The task calls for every line of the data to be retyped exactly.

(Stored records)
○ ○ ○ ○ ○
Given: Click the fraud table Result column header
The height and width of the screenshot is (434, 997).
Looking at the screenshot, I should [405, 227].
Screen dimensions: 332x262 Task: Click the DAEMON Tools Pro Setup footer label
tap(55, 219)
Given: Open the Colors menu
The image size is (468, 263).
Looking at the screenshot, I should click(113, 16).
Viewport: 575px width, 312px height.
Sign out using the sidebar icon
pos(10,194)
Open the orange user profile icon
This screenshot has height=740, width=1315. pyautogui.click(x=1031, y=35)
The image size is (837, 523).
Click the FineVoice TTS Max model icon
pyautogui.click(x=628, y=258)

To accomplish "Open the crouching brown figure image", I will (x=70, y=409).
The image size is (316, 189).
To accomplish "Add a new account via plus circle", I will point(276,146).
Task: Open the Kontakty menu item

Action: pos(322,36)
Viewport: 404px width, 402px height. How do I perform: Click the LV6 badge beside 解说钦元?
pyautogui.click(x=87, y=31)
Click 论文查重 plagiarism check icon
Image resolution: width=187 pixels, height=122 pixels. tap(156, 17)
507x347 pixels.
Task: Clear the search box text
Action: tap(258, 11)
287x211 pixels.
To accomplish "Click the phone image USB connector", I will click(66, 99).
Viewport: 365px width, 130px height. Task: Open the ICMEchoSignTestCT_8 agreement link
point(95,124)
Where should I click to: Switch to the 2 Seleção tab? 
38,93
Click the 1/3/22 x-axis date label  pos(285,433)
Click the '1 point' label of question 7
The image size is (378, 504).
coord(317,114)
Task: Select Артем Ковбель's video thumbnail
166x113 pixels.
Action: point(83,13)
○ ○ ○ ○ ○
→ RESULT OF THIS TASK
Given: Click the fraud table Result column header
The height and width of the screenshot is (434, 997).
Looking at the screenshot, I should [405, 227].
Screen dimensions: 332x262 Task: Click the DAEMON Tools Pro Setup footer label
tap(55, 219)
Given: Open the Colors menu
The image size is (468, 263).
Looking at the screenshot, I should click(113, 16).
Viewport: 575px width, 312px height.
Sign out using the sidebar icon
pos(10,194)
Open the orange user profile icon
This screenshot has height=740, width=1315. pyautogui.click(x=1031, y=35)
The image size is (837, 523).
Click the FineVoice TTS Max model icon
pyautogui.click(x=628, y=258)

To accomplish "Open the crouching brown figure image", I will (x=70, y=409).
The image size is (316, 189).
To accomplish "Add a new account via plus circle", I will point(276,146).
Task: Open the Kontakty menu item

Action: pos(322,36)
Viewport: 404px width, 402px height. How do I perform: Click the LV6 badge beside 解说钦元?
pyautogui.click(x=87, y=31)
Click 论文查重 plagiarism check icon
Image resolution: width=187 pixels, height=122 pixels. tap(156, 17)
507x347 pixels.
Task: Clear the search box text
Action: tap(258, 11)
287x211 pixels.
To accomplish "Click the phone image USB connector", I will click(66, 99).
Viewport: 365px width, 130px height. Task: Open the ICMEchoSignTestCT_8 agreement link
point(95,124)
Where should I click to: Switch to the 2 Seleção tab? 
38,93
Click the 1/3/22 x-axis date label  pos(285,433)
Click the '1 point' label of question 7
The image size is (378, 504).
coord(317,114)
Task: Select Артем Ковбель's video thumbnail
166x113 pixels.
Action: point(83,13)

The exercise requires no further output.